L'audimat, régie selon une logique marketing, résiste pour l'instant à ce
type de bouleversement. Or, l'audimat incarne l'essentiel aux yeux du
PAF. Sans téléspectateurs, pas de télé. Le collectif Egalité rappelle à
qui veut bien l'entendre que les minorités concernées payent une
redevance. L'audiovisuel leur doit bien un service en retour: quel serait
ce service, sinon la visibilité de cette partie de la population sur le
petit écran? Les Américains, dont les séries rencontrent un énorme succès
en France, sont passées spécialistes du genre.
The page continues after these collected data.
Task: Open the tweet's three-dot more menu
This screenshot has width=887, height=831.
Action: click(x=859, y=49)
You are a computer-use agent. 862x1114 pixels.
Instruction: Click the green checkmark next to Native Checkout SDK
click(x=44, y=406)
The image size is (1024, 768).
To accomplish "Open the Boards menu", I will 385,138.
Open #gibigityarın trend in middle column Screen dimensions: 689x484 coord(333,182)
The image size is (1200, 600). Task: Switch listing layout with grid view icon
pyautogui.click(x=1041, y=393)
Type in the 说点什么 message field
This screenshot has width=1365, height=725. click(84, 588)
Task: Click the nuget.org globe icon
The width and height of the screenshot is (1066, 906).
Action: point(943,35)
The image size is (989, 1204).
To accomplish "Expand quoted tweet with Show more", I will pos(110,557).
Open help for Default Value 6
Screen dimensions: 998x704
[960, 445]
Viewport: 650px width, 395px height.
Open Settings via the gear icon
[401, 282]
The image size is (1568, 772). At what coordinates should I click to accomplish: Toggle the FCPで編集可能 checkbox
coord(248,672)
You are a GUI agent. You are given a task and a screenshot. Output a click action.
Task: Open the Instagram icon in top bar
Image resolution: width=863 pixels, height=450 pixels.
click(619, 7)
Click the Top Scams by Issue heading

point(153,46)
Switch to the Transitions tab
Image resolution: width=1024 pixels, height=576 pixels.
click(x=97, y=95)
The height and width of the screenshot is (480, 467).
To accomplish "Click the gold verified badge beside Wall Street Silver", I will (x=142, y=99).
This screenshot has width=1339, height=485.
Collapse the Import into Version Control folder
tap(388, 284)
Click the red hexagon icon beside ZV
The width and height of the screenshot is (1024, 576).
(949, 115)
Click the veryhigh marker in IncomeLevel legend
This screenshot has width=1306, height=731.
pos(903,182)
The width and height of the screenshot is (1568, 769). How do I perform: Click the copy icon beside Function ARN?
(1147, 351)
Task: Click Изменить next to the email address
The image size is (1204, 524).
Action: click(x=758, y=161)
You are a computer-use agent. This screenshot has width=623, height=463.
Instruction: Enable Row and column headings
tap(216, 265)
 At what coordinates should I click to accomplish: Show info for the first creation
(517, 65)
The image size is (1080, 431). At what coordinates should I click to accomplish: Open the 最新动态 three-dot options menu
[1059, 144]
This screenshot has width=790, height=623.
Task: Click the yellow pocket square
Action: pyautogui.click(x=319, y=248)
Un nègre par là, une
asiatique par ci, un portoricain pour finir, secouez le tout aux côtés du
personnage wasp en faction et vous avez une télé multicolore. La France
multiculturelle serait-elle incapable d'agir pareillement? Est-elle
réellement incapable d'adopter des mesures radicales sur la question? Aux
Etats-Unis, les quotas ont permis à la situation d'évoluer. Du moins, en
est-on persuadé. Car il y a aussi la logique commerciale qui veut qu'une
télé multicolore ratisse plus large…
Hervé Bourges, directeur du CSA, met un holà sur la
poursuite du débat dans ce sens. Adopter des quotas serait "contraire au
principe républicain. Cependant, on peut imaginer des dispositions qui
reflètent plus la diversité des origines de la population française". Il
faudrait inventer un modèle. Mais dans la mesure où personne n'y a pensé
auparavant, personne ne sait comment procéder pour l'instant. La notion de
quotas pose un autre problème: la France a commencé par accorder des
avantages aux femmes, on a parlé de parité. Ensuite, elle a continué par
négocier des quotas spécifiques pour les Corses. Aujourd'hui, se pose le
problème des noirs à la télé? Quelle sera la prochaine étape? Les effets
secondaires d'une telle démarche ne sont souvent perçus qu'après coup. "Et
les arabes? Et les asiatiques?" s'interroge D. Belhomme, étudiant
réunionnais en journalisme, "Il va falloir beaucoup de cases après pour
loger tout le monde. Il faut que chaque communauté bénéficie de ses
quotas. Qu'il y ait des quotas ensuite dans le paysage politique, etc."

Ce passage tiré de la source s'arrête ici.